Как, бессмысленно бормочу я, как, как.
Это слово цепляет меня, словно в нем есть нечто особенное, тогда как на самом деле, напротив, оно совершенно пусто, оно смехотворно, оно и не слово вовсе, а сотрясение воздуха. Но больше мне в голову не приходит ничего, поэтому я останавливаю диктофон и проигрываю запись.
Как, бессмысленно бормочет диктофон, как, как.
Звучит это чудовищно; младенческий лепет — ка, ка, как… Разумеется, собственный голос я узнаю и в записи, диктовать на магнитофон мне доводилось практически ежедневно. И все же это всякий раз шок — когда твой голос начинает звучать извне. Голос у меня жесткий, глуховатый и подспудно агрессивный. Я прослушиваю себя еще раз. К людям, обладающим подобным голосом, я отношусь с инстинктивным отвращением. Обычно это грубияны, забияки, невежды, и они на свой нелепый лад опасны. Я нажимаю на «запись».
Как я увидел ее впервые, говорю.
Она сидела на парте — такой слишком маленькой и обшарпанной парте, какие ставят в детской. У нас у всех в школе-интернате были такие.
Какое это имеет отношение. Впрочем, какое все имеет ко всему отношение. Закурю, пусть лента покрутится вхолостую.
Парта, на которой сидела Джесси, принадлежала Шерше. Джесси сидела босая, в длинной зеленой юбке из «варенки». Ее короткие светлые волосы торчали во все стороны. С первого же взгляда я нашел эту прическу похожей на солнце в снопах лучей. Она сидела так сильно скорчившись, что любая учительница тут же сделала бы ей замечание. Сказала бы ей: сиди прямо!
Это мне нравится. «Сиди прямо» — в самую точку, этот наказ подошел бы Джесси с самого начала и вплоть до конца ее двадцативосьмилетней жизни. Я улыбаюсь, стряхиваю пепел на Кларин ковер, это стоит ему нескольких искусственных ворсинок, в комнате пахнет паленым пластиком.

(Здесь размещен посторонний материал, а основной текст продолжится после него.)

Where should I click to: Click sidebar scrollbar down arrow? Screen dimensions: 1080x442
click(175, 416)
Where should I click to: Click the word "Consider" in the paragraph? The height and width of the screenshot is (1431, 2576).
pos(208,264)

Лет ей было где-то тринадцать. Шли первые недели учебного года, и все мы были здесь новенькими. Шерше расхотелось колесить по дорогам всемирной истории вместе с отцом, который был иранским дипломатом. Мне расхотелось тоже — торчать в санаториях для подростков с нарушенным обменом веществ, куда ежегодно запихивала меня мать и где, кроме меня, жили и учились сплошные девочки. О том, откуда взялась Джесси и чего расхотелось ей, я не знал. Вид у нее был немного потерянный. Но немного потерянный вид был у нас у всех — как у перелетных птиц, отбившихся от стаи и позабывших путь на юг.
Джесси сидела на парте, курила, и рядом с ней лежала целая стопка самокруток. Скручивать их она еще не научилась, и всю стопку подарил ей Шерша. Он нас и познакомил.

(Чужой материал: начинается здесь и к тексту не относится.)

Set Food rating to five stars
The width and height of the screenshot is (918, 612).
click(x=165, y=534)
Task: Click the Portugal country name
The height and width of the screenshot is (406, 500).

Это вот Джесси, сказал он, а это Макс.
Он ничего не рассказал про нее, я не знал, как они познакомились. В нашем классе она не училась, да и была младше пятью годами.
В каком корпусе тебя поселили, спросил я.
Шерша ответил за нее.
В «Азии», сказал он.
А это «Европа», без какой бы то ни было необходимости заметил я.
Шерша положил руку мне на лоб.
Макс, сказал он, мой личный философ.
В облике Джесси прежде всего бросалась в глаза ее миниатюрность. В ореоле золотых волос лицо казалось непропорционально большим, а вот ручки и ножки были крошечными, как у маленькой девочки. Сидя на парте, босые ноги она закинула на спинку стула, и слой грязи на пятках оказался в несколько миллиметров толщиной. Да и впоследствии она не больно-то выросла, может быть, потому, что с десяти лет начала курить. А глаза у нее были взрослыми. И жесткими. Они казались чужеродными у нее на лице и смотрели на меня в упор. И мне стало неприятно.
Ты что, всегда ходишь босиком, спросил я.
Она промолчала.
По меньшей мере с тех пор как мы познакомились, она всегда босая, сказал Шерша.
Он меня удивил. Мы уже несколько недель жили с ним в одной комнате, ходили в один класс, ели за одним столом, и его готовность прийти на помощь другому еще ни разу не вышла на такую высоту, чтобы в ответ на прямую просьбу передать солонку, не говоря уж о том, чтобы поспешить на помощь озадаченному нескромным вопросом собеседнику. С тех пор как мы познакомились, он пропустил через койку трех девиц — и, видит бог, отнюдь не уродин или скромниц, — не удосужившись узнать хотя бы, как их зовут. У Шерши было одно выдающееся качество, которое, правда, можно было назвать и его проблемой. Он был красавцем.
В клозет я мчусь чуть ли не бегом и столь же стремительно, даже не просушив рук, возвращаюсь. Размышляю над тем, не прослушать ли уже записанное. Но тут мне вспоминается кое-что другое.